La juge noire Jackson promet de défendre la démocratie si elle est confirmée à la Cour suprême
Nommée par Joe Biden à la Cour suprême des Etats-Unis, Ketanji Brown Jackson a promis lundi qu'elle défendrait "la grande expérience" démocratique américaine, si elle devenait la première femme noire à siéger au sein de l'influente institution.
D'une voix assurée, la juge de 51 ans a insisté sur son "indépendance" et sur sa "neutralité" lors de propos introductifs devant la commission judiciaire du Sénat chargée d'examiner sa candidature, retransmis en direct sur les chaînes de télévision américaines.
Sans insister sur la dimension historique de sa nomination, elle a rendu hommage à tous ceux qui l'ont aidée à se hisser à ce niveau, à commencer par ses parents: "Après avoir vécu personnellement la ségrégation raciale" (...) "ils m'ont enseigné, que contrairement à eux - qui avaient dû affronter de nombreux obstacles - si je travaillais dur, en Amérique, je pouvais devenir qui je voulais".
Elle a aussi salué "l'intégrité, le civisme et la grâce" du juge progressiste Stephen Breyer qu'elle est appelée à remplacer à la rentrée prochaine, et dont elle a été assistante en sortant de l'université d'Harvard. Pour lui, le droit vise à "faire vivre ensemble des gens très différents", a-t-elle rappellé. "Si je suis confirmée, j'espère avoir le même état d'esprit".
La magistrate a pris la parole après les 22 sénateurs de la commission qui ont, à l'unisson, salué la "nature historique de sa nomination". Sur les 115 juges ayant siégé à la Haute Cour, il n'y a eu que deux hommes noirs et cinq femmes -- dont aucune Afro-Américaine, ont rappelé plusieurs d'entre eux.
"Aujourd'hui est un jour de joie", a lancé le sénateur noir démocrate Cory Booker: le Sénat s'apprête à faire tomber un nouveau plafond de verre!"
Au-delà du symbole, son arrivée ne modifiera pas les équilibres au sein du temple du Droit, où les juges conservateurs conserveront une confortable majorité de six sièges sur neuf.
- "Cirque politique" -
Les démocrates ayant le contrôle du Sénat, la magistrate a de bonnes chances d'être confirmée lors d'un vote, probablement début avril. Comme lors de sa confirmation à la Cour fédérale d'appel de Washington, elle pourrait même obtenir quelques voix républicaines.
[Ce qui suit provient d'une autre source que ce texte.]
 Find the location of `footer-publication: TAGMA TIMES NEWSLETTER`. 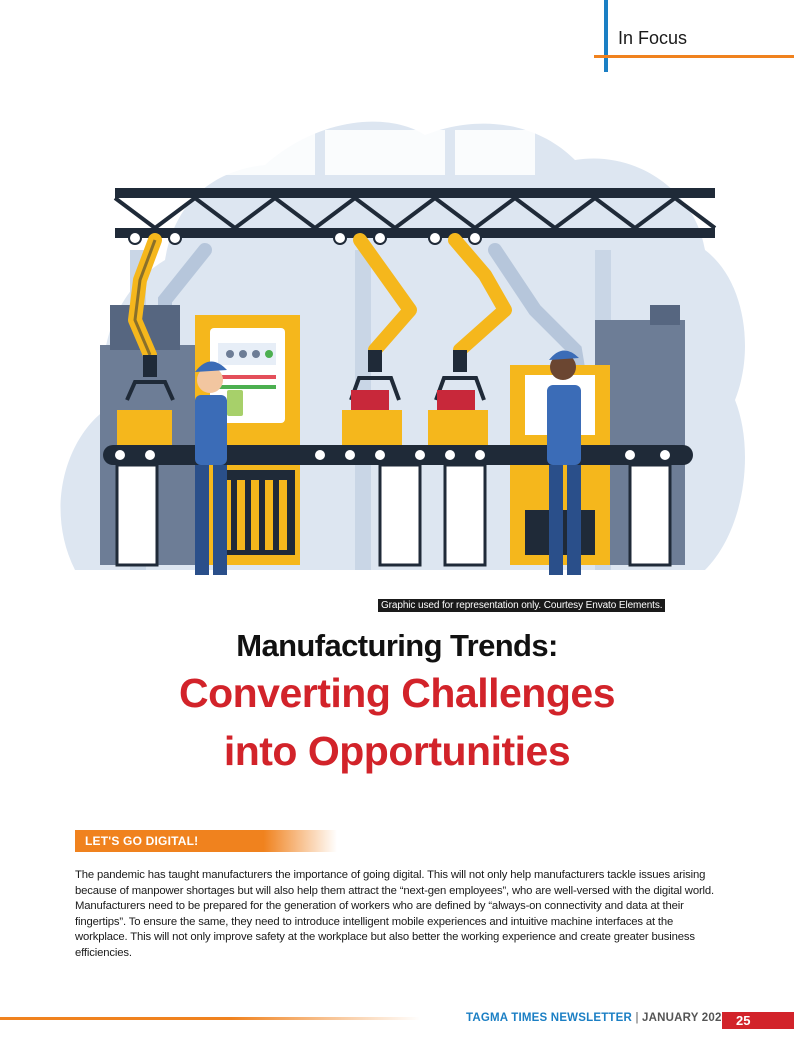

Mais avant ça, elle devra affronter mardi et mercredi un interrogatoire serré de la part des élus d'opposition.
Dans leurs déclarations liminaires lundi, les républicains ont promis d'être "respectueux", tout en esquissant leur angle d'attaque.
La séance de questions-réponses "ne sera pas un cirque politique" et ne "portera pas sur la question raciale, mais sur des sujets de fond", a promis le sénateur Ted Cruz qui, comme d'autres membres de la commission, caresse des ambitions présidentielles.
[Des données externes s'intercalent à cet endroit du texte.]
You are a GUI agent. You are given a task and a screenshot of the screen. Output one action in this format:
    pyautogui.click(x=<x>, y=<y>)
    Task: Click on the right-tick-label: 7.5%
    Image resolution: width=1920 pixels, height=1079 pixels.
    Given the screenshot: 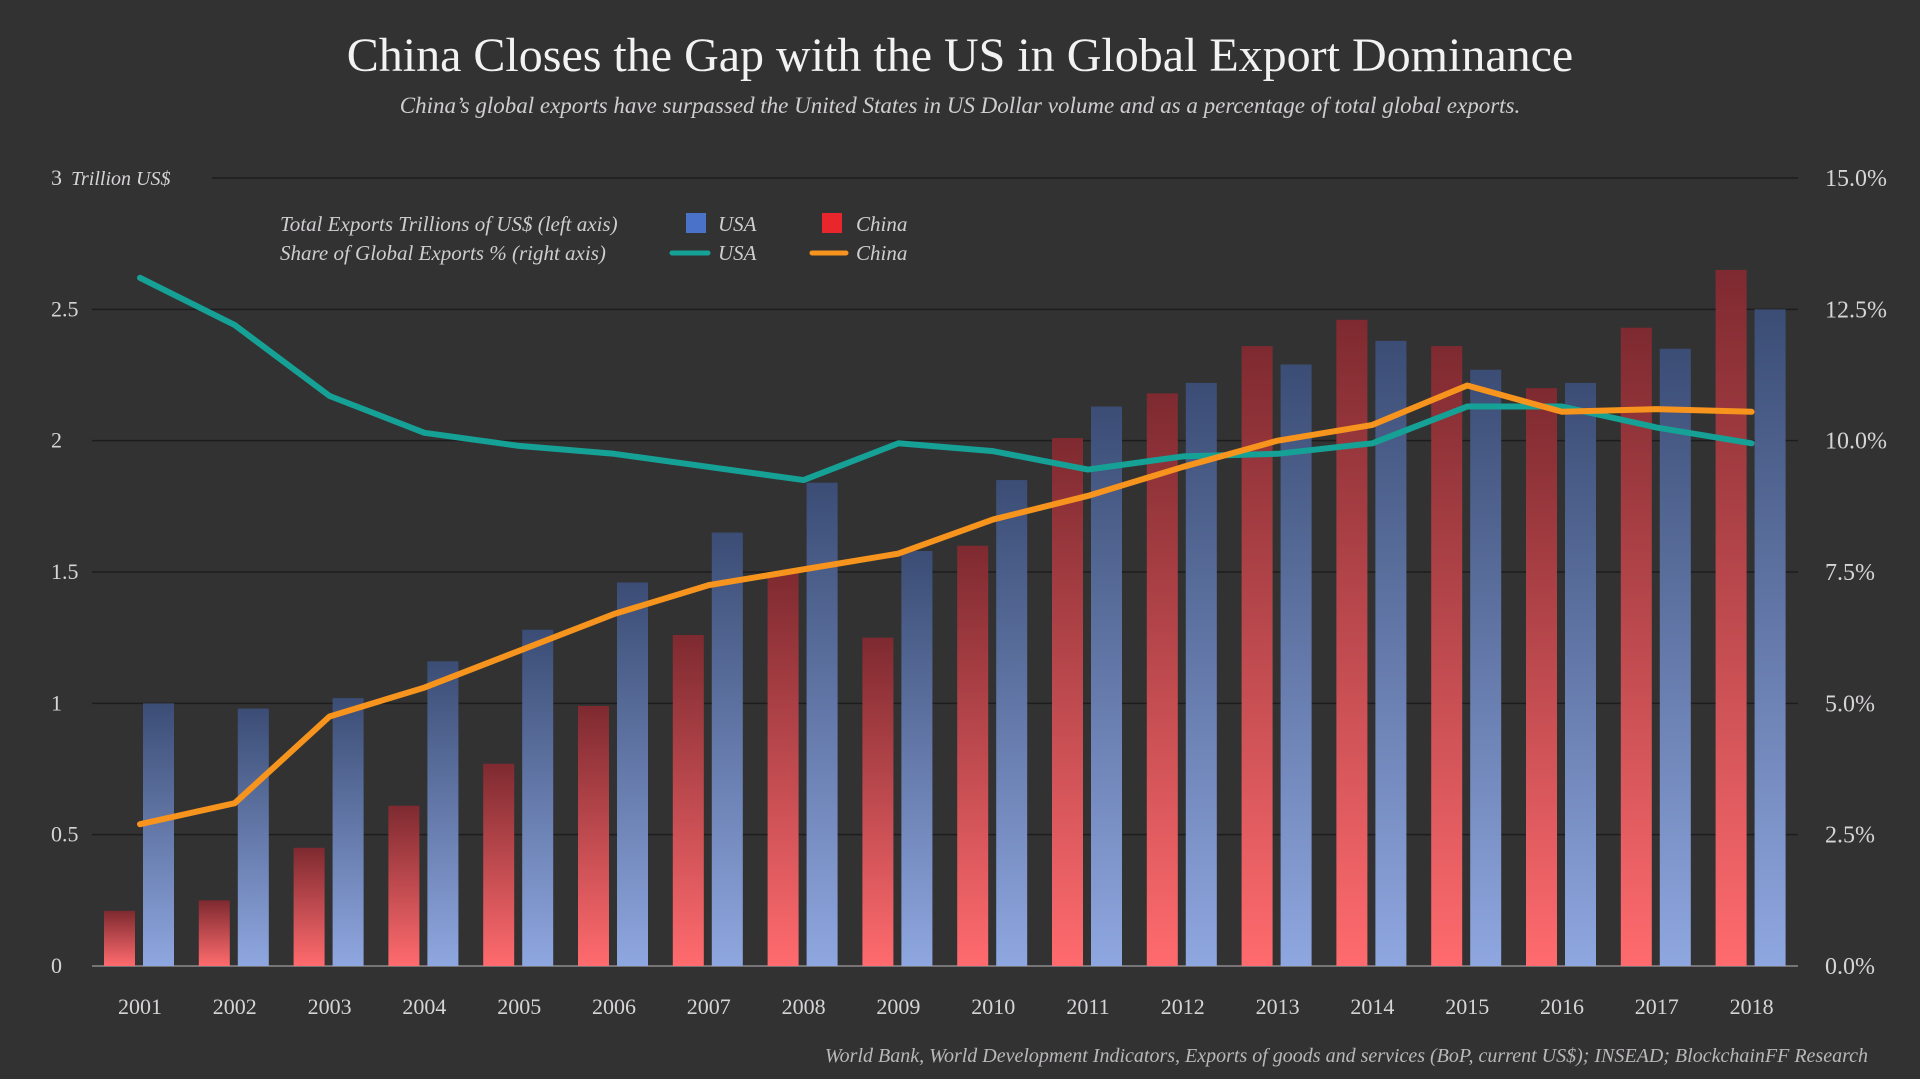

A sept mois des élections de mi-mandat, les sénateurs républicains devraient beaucoup insister sur leurs thèmes de campagne, à commencer par un supposé laxisme du président Joe Biden face à une criminalité en forte hausse.
Pour ce faire, ils ont commencé à s'en prendre à l'expérience singulière de la juge Jackson dans le système pénal.
- "L'Histoire jugera" -
Fait unique pour une candidate à la Cour suprême, elle a travaillé comme avocate dans des services d'aide juridictionnelle et a, à ce titre, représenté des prévenus démunis. Elle a également siégé au sein d'une commission chargée de faire des recommandations sur le barème des peines fédérales.
"Vous avez toujours souhaité plus de liberté pour les criminels endurcis", lui a lancé l'élue Marsha Blackburn, tandis qu'un autre se disait "troublé" par sa défense, en tant qu'avocate, de certains détenus de Guantanamo.
Le sénateur Josh Hawley l'a pour sa part accusé d'avoir, une fois devenue juge, retenu de faibles peines dans des affaires de pornographie infantile.
Anticipant ces attaques, le sénateur démocrate Dick Durbin les a appelés à la retenue: "Je demande à chaque membre de cette commission de penser à la manière dont l'Histoire les jugera".
"A cause de la dimension historique de la photo (...), on serait des racistes si on posait des questions difficiles ?", a réagi le sénateur républicain Lindsey Graham. "Mais cela ne prendra pas avec nous, nous sommes habitués", a-t-il poursuivi, en promettant un débat vigoureux.